» LISTED RECORDS
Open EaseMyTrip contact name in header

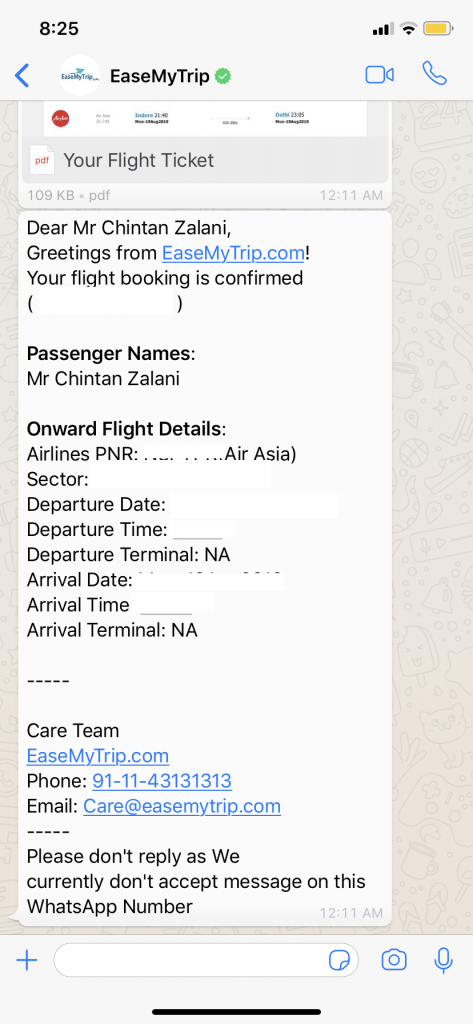pyautogui.click(x=159, y=76)
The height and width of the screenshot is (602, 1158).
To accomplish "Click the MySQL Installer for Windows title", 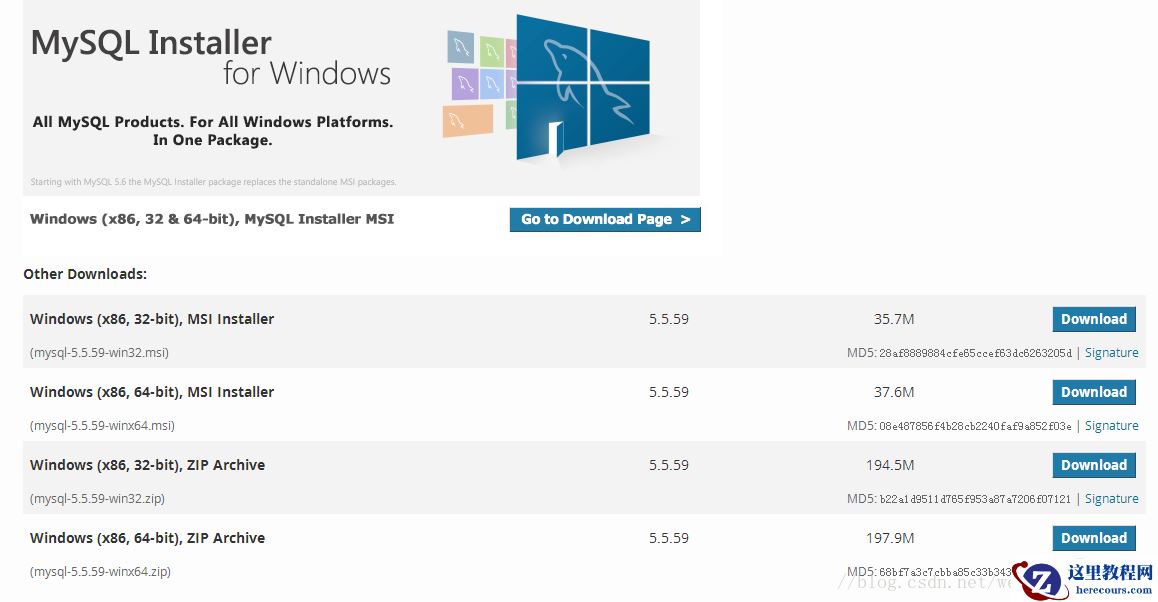I will pyautogui.click(x=210, y=57).
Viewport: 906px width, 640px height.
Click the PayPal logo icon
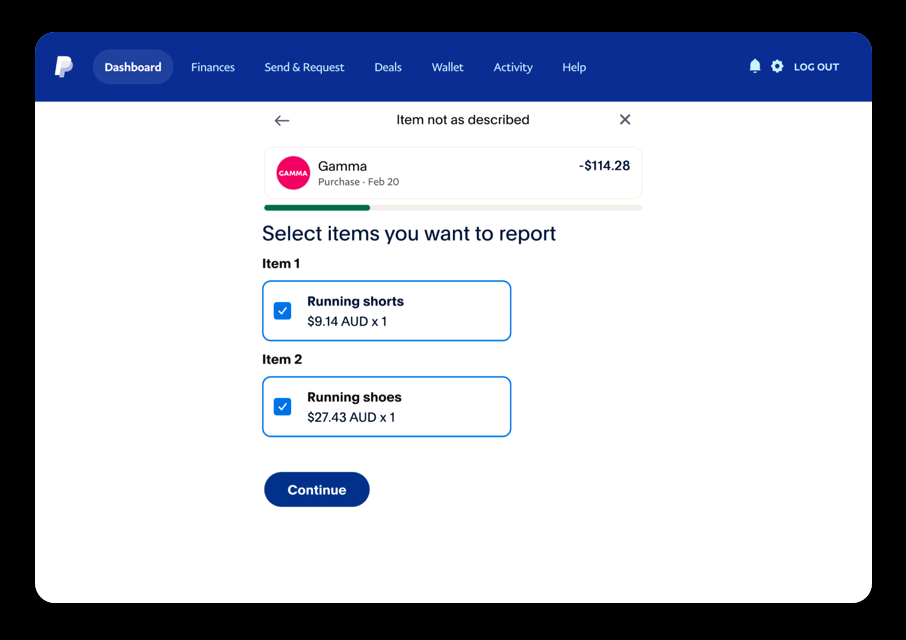[x=64, y=67]
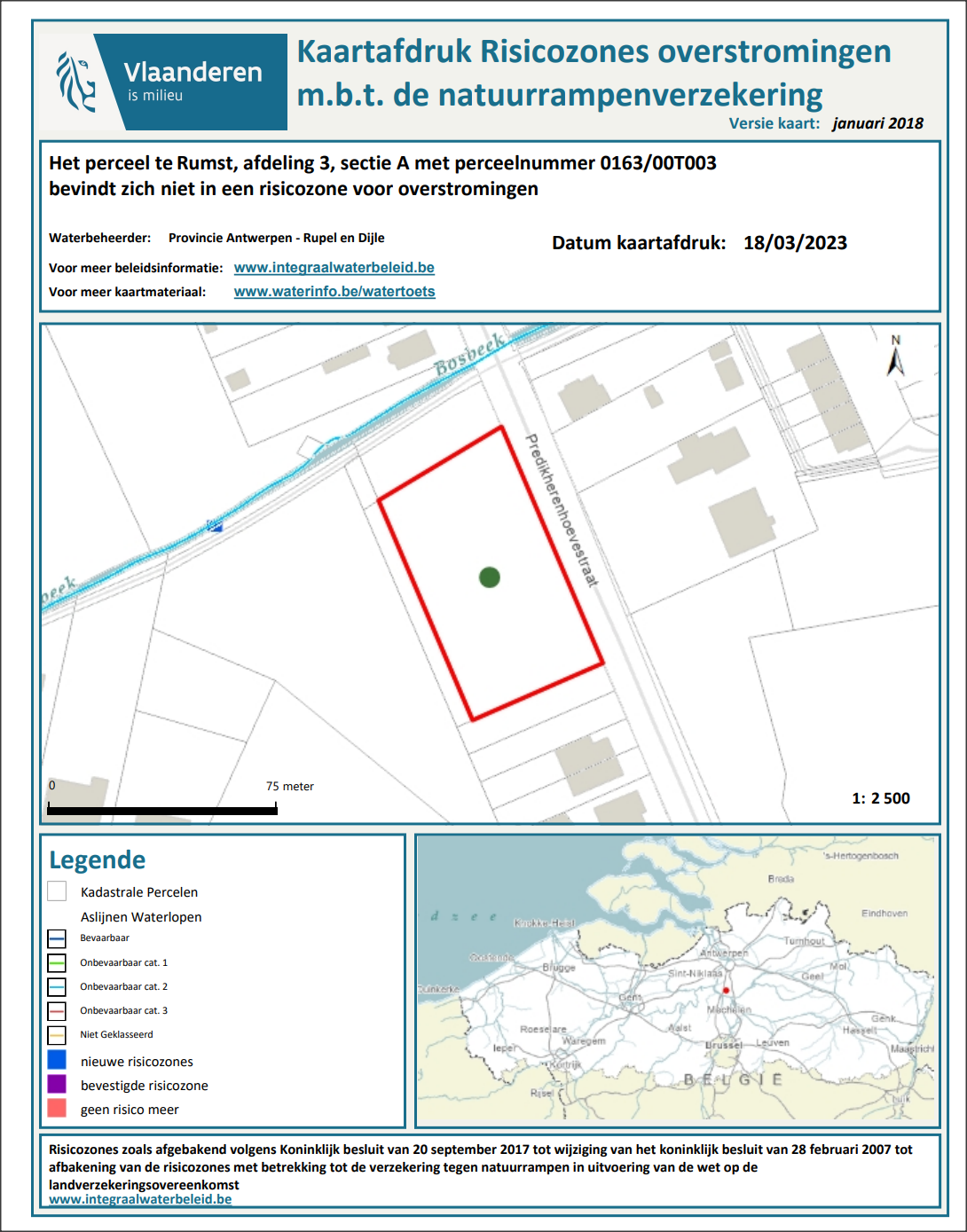The width and height of the screenshot is (967, 1232).
Task: Open the www.waterinfo.be/watertoets link
Action: pos(334,292)
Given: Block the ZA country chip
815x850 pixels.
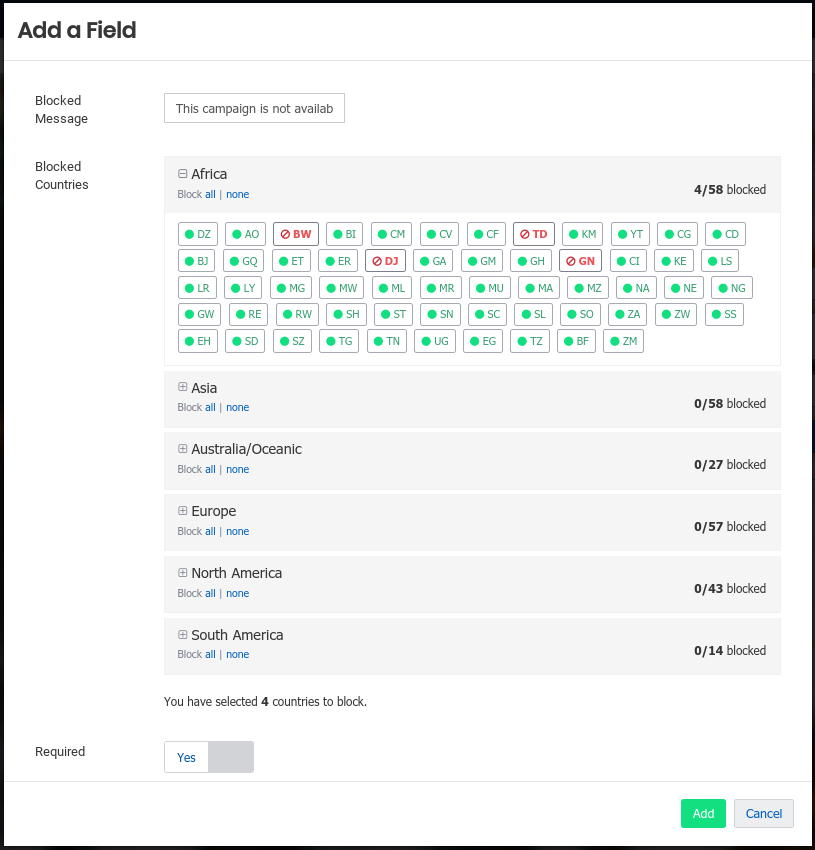Looking at the screenshot, I should click(x=627, y=314).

» ACTIVITY
When you reach the line that contains "Click the PayPal logo icon" in the records above, copy it and every line after it exactly through the last one, leaving out the pictures.

» ANSWER SECTION
Click the PayPal logo icon
[x=64, y=67]
The width and height of the screenshot is (967, 1232).
Task: Open the www.waterinfo.be/watertoets link
Action: pos(334,292)
Given: Block the ZA country chip
815x850 pixels.
Looking at the screenshot, I should click(x=627, y=314).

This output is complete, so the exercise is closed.